> **TEKS**
##########
Dari sisi tata kelola, anggota Komisi II DPR, Muhammad Khozin, menekankan pentingnya keterlibatan aktif Pemerintah Daerah. Ia mendorong skema tugas pembantuan agar pelaksanaan MBG di lapangan bisa lebih efektif dan kontekstual.
🗣️ Ahok: Beri Uang Saja ke Emaknya!
Berbeda dengan yang lain, mantan Gubernur DKI Jakarta Basuki Tjahaja Purnama (Ahok) punya pandangan praktis: berikan langsung uang kepada orang tua siswa.
“Bayangin kalau satu anak dapat Rp50 ribu. Emaknya masak sendiri, pasti bergizi. Hemat satu kementerian juga,” ucap Ahok dalam perbincangan dengan Najwa Shihab di TikTok.
Menurut Ahok, sistem saat ini terlalu birokratis, rawan penyelewengan, dan kurang efisien. Ia yakin model langsung tunai bisa mendorong partisipasi keluarga, sekaligus menjaga keberlangsungan ekonomi rumah tangga.
Program Makan Bergizi Gratis semestinya menjadi solusi, bukan malah menjadi sumber masalah. Dengan ribuan siswa tumbang dan kasus keracunan terus bertambah, pemerintah didesak segera mengevaluasi secara menyeluruh dan terbuka.
Apakah reformasi total akan terjadi? Ataukah program ini akan terus jadi proyek ambisius yang gagal di lapangan?
##########
> **BARIS DATA**
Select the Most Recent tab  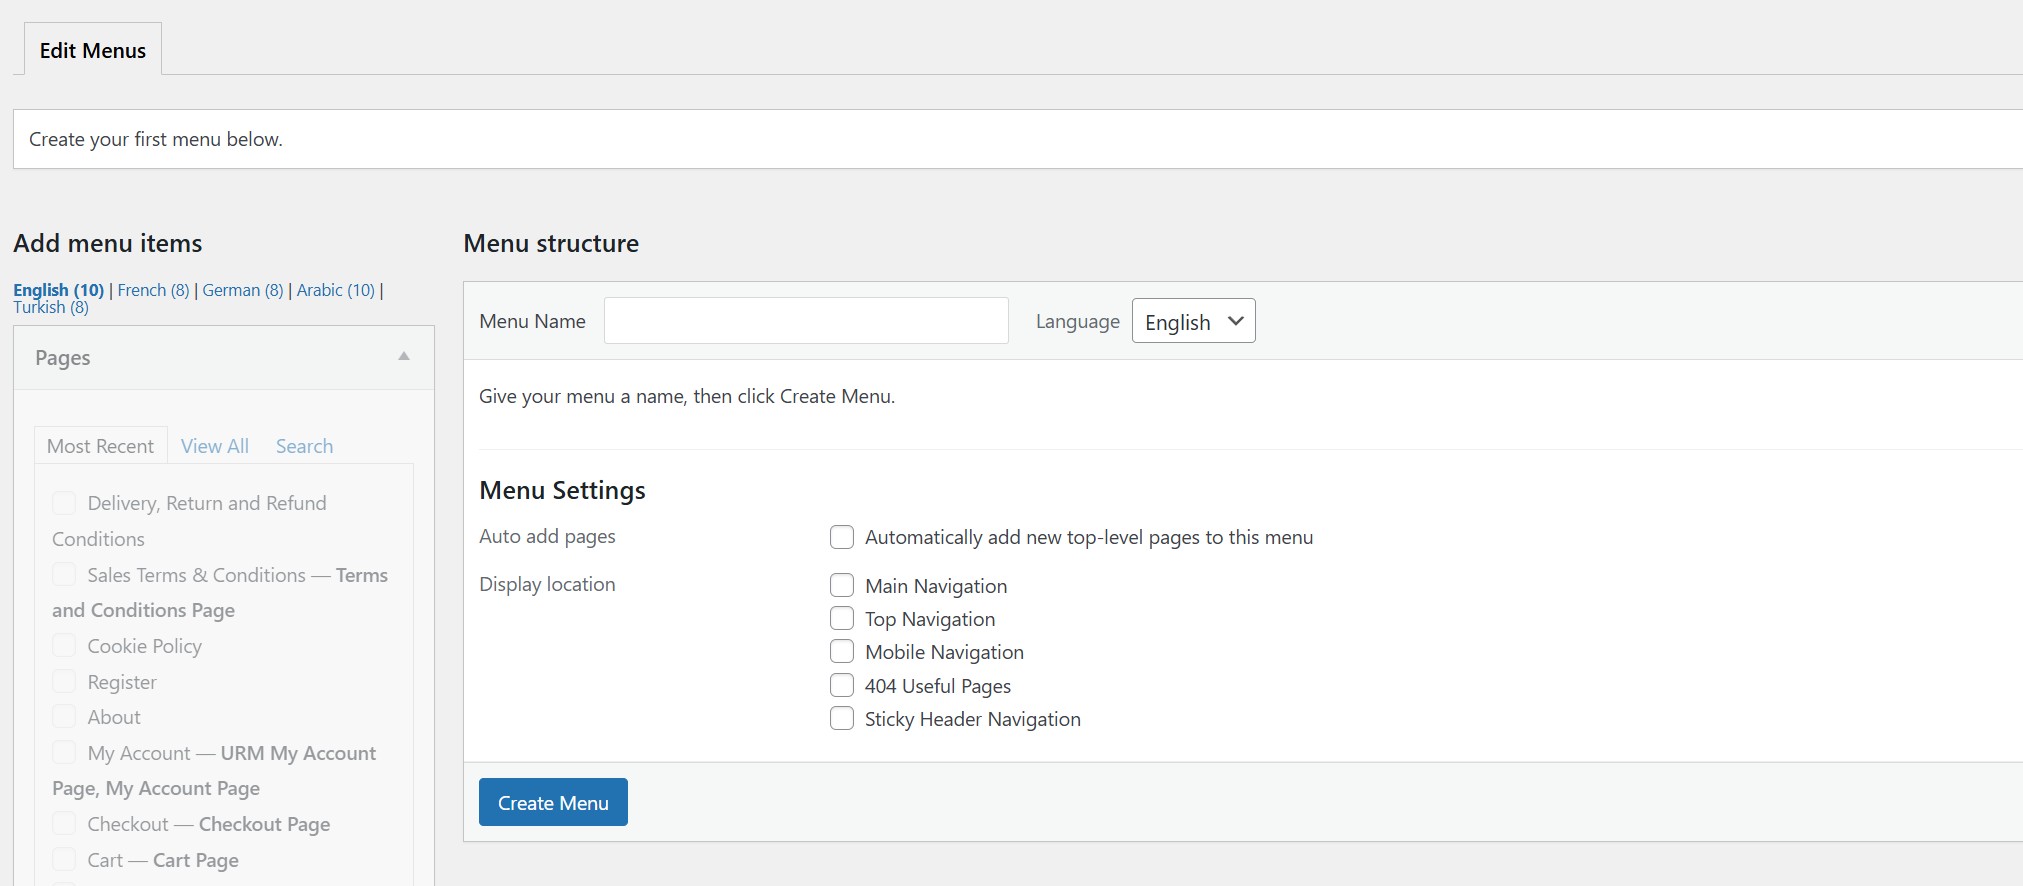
##########
> **TUGAS LATIHAN**
A: Dalam teks tentang program Makan Bergizi Gratis, berapa jumlah uang untuk satu anak yang dibayangkan Ahok?
B: Tuliskan ulang bagian teks tentang program Makan Bergizi Gratis tanpa perubahan, dimulai dari "Dari sisi tata" dan berlanjut hingga "ekonomi rumah tangga.".

> **JAWABAN LATIHAN**
A: Rp50 ribu.

B:
Dari sisi tata kelola, anggota Komisi II DPR, Muhammad Khozin, menekankan pentingnya keterlibatan aktif Pemerintah Daerah. Ia mendorong skema tugas pembantuan agar pelaksanaan MBG di lapangan bisa lebih efektif dan kontekstual.
🗣️ Ahok: Beri Uang Saja ke Emaknya!
Berbeda dengan yang lain, mantan Gubernur DKI Jakarta Basuki Tjahaja Purnama (Ahok) punya pandangan praktis: berikan langsung uang kepada orang tua siswa.
“Bayangin kalau satu anak dapat Rp50 ribu. Emaknya masak sendiri, pasti bergizi. Hemat satu kementerian juga,” ucap Ahok dalam perbincangan dengan Najwa Shihab di TikTok.
Menurut Ahok, sistem saat ini terlalu birokratis, rawan penyelewengan, dan kurang efisien. Ia yakin model langsung tunai bisa mendorong partisipasi keluarga, sekaligus menjaga keberlangsungan ekonomi rumah tangga.